Ist eine Verzichtserklärung nach den vorstehenden Maßstäben wirkungslos geworden, ist eine gleichwohl ohne mündliche Verhandlung ergehende Entscheidung als verfahrensfehlerhaft i.S. des § 119 Nr. 4 FGO aufzuheben (BFH-Urteil in BFHE 231, 1, BStBl II 2011, 126 = SIS 10 36 94, m.w.N.).

 

 

12

b) Im Übrigen weist der Senat darauf hin, dass im Streitfall die Voraussetzungen einer Entscheidung ohne mündliche Verhandlung nach § 94a FGO nicht vorgelegen haben. Nach Satz 2 dieser Vorschrift muss auch in den Fällen, in denen der Streitwert bei einer auf Geldleistung gerichteten Klage 500 EUR nicht übersteigt, auf Antrag eines Beteiligten mündlich verhandelt werden.
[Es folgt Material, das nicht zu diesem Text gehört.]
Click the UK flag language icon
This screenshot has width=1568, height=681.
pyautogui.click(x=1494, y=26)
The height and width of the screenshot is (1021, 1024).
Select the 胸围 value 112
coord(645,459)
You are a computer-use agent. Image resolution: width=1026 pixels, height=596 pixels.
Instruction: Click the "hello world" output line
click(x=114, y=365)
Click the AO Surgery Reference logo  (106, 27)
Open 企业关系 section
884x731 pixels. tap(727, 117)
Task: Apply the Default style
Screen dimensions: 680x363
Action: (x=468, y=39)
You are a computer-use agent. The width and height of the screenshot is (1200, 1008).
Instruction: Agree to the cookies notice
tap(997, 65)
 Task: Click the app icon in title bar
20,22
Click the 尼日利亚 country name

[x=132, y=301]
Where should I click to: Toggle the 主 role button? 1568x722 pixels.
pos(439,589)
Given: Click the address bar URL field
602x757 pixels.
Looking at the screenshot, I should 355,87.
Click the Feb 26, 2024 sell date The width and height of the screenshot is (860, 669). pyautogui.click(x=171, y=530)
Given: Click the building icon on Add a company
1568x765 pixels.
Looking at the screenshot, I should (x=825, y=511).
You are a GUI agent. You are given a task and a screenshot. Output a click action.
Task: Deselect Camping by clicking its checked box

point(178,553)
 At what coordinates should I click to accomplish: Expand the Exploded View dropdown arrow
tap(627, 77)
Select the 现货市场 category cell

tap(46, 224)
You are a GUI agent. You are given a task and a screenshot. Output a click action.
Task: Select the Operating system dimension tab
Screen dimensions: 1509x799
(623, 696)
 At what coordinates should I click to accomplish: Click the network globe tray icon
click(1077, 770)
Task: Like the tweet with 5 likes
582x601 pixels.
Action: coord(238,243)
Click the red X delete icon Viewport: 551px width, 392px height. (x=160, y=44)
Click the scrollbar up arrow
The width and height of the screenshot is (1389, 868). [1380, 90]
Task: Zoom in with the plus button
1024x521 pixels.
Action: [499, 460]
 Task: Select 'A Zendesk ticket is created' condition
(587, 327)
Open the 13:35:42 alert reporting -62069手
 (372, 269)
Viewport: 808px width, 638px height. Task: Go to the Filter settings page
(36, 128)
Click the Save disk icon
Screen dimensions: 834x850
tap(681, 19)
Der Antrag kann sowohl ausdrücklich als auch konkludent gestellt werden (BFH-Urteil vom 22.9.1999 XI R 24/99, BFHE 190, 17, BStBl II 2000, 32 = SIS 00 03 06, m.w.N.). Hat ein Beteiligter - wie hier die Kläger - die Verlegung einer mündlichen Verhandlung beantragt, ist dies zugleich ein konkludenter Antrag auf Durchführung einer mündlichen Verhandlung (zu einem anderen Zeitpunkt).

 

 

13

2. Aufgrund des Verfahrensfehlers ist das angefochtene Urteil aufzuheben und die Sache an das FG zurückzuverweisen. Der Verfahrensfehler ist ein absoluter Revisionsgrund, bei dem gemäß § 119 Nr. 4 FGO davon auszugehen ist, dass das angefochtene Urteil auf der Verletzung von Bundesrecht beruht. Eine Sachentscheidung ist dem erkennenden Senat verwehrt (s. BFH-Urteile vom 5.11.1991 VII R 64/90, BFHE 166, 415, BStBl II 1992, 425 = SIS 92 12 51; vom 9.1.1997 VII R 17/96, BFH/NV 1997, 507; vom 18.2.1999 I R 127-129/97, BFH/NV 1999, 1464 = SIS 99 52 28). Im Hinblick darauf kann der Senat dahinstehen lassen, ob die angefochtene Entscheidung im Übrigen verfahrensfehlerfrei ist.